Statisticians "power" a study to show if an intervention is effective based on the number of people they predict will become HIV-infected during the trial. This prediction is based on the HIV incidence in that population and determines, among other things, how many volunteers must be included in the trial.
If the actual incidence during the course of the trial ends up being much lower than predicted, it can profoundly affect the study. Even small differences can have an enormous impact. In a trial where statisticians assume an HIV incidence rate of 5% and a rate of only 4% is actually observed, 25% more volunteers would have to be recruited or the trial would be inconclusive. Expanding recruitment affects the length and cost of the trial. If the incidence is too low the trial could also be stopped prematurely by the data safety monitoring board (see VAX June 2007 Primer onUnderstanding Data Safety Monitoring Boards).
For these reasons it is critical to start a trial with the most accurate incidence estimates possible within the specific population where a study will occur.
Ways to measure incidence
The gold standard method for measuring HIV incidence is the prospective cohort study where researchers follow large groups of HIV uninfected individuals over long periods of time, testing them at regular intervals to see if any have become HIV infected, enabling them to determine the rate of infection. These studies are time-consuming, labor-intensive, and expensive, and add substantially to the already complex process of conducting a clinical trial. Consequently some sponsors may use previously-published incidence data to design a study. But this approach can be risky. Two Phase III microbicide trials that were based on previously-published HIV incidence data were recently stopped before investigators could determine the efficacy of the candidates because the incidence during the trials was so much lower than anticipated (see Spotlight article).
There are several other faster ways to estimate HIV incidence. One involves using mathematical models to predict incidence based on existing prevalence data. Another approach is to test large numbers of people for HIV using immunological tests that can identify people who were recently infected with HIV. These tests recognize either parts of HIV or antibodies to the virus that are detectable within a defined period very early in the course of HIV infection. One of the immunological tests or assays detects the plasma levels of p24 antigen, which is an HIV protein that reaches peak levels very soon after a person is infected. Once the immune system generates HIV-specific antibodies, generally within just a couple of months after initial infection, they bind to the p24 antigen and make it undetectable.

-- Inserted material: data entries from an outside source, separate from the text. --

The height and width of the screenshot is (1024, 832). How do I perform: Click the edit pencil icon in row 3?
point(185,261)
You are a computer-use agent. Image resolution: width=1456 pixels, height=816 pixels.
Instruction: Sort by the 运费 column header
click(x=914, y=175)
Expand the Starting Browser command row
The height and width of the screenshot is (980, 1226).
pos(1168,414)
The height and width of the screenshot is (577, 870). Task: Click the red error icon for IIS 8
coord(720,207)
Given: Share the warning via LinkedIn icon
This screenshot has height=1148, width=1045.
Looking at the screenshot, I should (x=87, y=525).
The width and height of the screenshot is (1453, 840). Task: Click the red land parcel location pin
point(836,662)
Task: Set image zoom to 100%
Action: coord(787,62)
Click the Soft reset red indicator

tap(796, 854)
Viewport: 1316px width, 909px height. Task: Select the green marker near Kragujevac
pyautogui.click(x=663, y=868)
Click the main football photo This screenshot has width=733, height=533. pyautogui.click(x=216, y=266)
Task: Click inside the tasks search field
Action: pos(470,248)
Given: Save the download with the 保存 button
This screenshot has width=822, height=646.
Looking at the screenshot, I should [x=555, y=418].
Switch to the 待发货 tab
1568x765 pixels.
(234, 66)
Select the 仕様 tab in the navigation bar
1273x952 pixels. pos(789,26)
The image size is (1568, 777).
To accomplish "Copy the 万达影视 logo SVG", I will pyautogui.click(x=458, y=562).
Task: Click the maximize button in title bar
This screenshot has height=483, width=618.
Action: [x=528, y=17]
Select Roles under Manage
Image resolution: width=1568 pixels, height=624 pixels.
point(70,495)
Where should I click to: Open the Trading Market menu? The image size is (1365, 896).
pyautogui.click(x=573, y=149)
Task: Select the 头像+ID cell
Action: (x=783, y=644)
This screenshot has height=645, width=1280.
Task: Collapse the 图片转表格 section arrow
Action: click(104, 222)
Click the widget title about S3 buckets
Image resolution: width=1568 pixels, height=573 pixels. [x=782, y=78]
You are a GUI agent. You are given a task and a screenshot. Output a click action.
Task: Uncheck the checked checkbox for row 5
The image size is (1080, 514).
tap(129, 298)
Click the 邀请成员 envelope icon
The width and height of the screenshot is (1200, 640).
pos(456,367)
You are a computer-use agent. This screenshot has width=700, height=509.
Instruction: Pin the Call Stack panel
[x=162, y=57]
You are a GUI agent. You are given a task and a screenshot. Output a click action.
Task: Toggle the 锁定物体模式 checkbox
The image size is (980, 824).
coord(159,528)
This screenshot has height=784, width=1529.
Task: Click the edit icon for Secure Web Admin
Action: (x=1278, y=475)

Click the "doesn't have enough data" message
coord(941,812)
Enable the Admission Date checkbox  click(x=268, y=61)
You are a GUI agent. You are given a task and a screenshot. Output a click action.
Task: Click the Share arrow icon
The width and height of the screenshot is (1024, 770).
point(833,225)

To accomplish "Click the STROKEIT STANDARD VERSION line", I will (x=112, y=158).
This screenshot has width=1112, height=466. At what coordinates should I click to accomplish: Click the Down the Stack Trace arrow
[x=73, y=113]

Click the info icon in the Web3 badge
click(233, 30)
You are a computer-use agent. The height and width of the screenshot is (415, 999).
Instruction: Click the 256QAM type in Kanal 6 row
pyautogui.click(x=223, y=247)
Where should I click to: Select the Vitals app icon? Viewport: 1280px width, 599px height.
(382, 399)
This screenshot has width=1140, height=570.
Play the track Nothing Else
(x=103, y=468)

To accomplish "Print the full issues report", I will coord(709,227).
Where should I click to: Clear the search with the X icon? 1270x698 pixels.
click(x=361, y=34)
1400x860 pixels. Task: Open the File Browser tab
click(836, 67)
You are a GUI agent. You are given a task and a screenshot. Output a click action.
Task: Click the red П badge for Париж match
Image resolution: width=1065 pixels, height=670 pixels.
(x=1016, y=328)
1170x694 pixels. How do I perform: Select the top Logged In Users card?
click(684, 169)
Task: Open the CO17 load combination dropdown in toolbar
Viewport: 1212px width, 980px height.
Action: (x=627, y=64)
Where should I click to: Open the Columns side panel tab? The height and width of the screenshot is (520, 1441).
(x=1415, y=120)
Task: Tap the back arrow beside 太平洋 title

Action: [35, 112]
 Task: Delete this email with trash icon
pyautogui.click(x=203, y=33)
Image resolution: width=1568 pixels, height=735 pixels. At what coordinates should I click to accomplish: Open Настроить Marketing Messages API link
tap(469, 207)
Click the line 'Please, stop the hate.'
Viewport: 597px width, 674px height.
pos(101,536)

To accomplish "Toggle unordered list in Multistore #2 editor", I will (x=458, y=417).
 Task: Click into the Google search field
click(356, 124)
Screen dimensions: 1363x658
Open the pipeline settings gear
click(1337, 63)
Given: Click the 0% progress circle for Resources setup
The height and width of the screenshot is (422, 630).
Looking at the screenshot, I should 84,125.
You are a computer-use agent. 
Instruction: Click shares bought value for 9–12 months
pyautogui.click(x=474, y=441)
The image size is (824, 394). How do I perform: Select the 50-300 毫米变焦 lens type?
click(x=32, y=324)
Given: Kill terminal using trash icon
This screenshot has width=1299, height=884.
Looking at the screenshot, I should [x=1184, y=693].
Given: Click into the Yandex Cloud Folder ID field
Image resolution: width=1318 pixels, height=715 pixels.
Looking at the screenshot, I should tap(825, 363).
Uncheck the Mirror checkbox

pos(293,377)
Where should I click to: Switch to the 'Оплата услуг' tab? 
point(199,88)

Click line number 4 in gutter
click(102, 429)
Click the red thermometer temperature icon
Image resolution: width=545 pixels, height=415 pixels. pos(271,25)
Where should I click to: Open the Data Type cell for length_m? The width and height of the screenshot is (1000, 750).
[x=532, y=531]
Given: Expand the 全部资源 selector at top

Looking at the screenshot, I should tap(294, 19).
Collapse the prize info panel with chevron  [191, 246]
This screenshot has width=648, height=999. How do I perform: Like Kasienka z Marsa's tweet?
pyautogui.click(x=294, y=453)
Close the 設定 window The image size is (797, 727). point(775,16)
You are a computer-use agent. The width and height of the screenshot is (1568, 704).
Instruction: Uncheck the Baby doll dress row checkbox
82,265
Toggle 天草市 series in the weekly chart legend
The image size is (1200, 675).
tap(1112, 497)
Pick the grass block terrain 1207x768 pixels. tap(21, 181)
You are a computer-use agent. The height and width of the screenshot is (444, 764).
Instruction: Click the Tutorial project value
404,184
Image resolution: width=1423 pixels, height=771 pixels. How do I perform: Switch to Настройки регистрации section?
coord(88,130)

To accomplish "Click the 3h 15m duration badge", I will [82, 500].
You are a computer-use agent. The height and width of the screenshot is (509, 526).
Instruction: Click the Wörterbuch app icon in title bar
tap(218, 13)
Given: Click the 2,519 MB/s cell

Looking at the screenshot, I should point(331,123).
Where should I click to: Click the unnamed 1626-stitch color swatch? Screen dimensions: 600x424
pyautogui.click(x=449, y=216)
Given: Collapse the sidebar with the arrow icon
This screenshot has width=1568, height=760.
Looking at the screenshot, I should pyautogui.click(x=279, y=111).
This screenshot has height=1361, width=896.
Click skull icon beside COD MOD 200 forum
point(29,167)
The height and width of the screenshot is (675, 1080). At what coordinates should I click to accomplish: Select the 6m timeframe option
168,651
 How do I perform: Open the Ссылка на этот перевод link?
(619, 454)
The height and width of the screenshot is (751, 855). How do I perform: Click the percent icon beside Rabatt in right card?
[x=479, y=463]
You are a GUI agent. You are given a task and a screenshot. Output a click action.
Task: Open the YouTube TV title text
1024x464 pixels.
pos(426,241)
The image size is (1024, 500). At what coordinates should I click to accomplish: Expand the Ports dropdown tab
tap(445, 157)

Another approach is to use a combination of two HIV antibody tests (ELISA assays) of differing sensitivity. If antibodies to HIV are detectable by the more sensitive test, another test that is purposely made less sensitive is used to see if antibodies are still detectable. The theory is that only individuals who have been HIV infected for a long time would have developed a strong and broad enough immune response to the virus to be detectable by the less sensitive test.
A third method for detecting recent infection is known as the BED assay, because it was originally developed based on the B, E, and D clades of HIV (see VAX July 2006 Primer on Understanding HIV Clades). The premise of this test is that as the immune system ramps up production of HIV-specific antibodies over time, these responses evolve from having a weaker to a stronger attraction or ability to bind to HIV. The BED assay involves an HIV antibody test that measures the percentage of all antibodies that are specific to HIV. This ratio is then compared with a set of predefined parameters to determine if an infection is classified as recent or not.
Unfortunately none of these methods are reliable or work universally—all of them substantially overestimate incidence in African populations and this can be dangerous when starting AIDS vaccine trials. Researchers generally agree that there is no substitute for the traditional cohort study to accurately determine HIV incidence. Several groups, including IAVI and the US Military HIV Research Program, are currently conducting incidence studies in Africa in preparation for efficacy trials of AIDS vaccine candidates.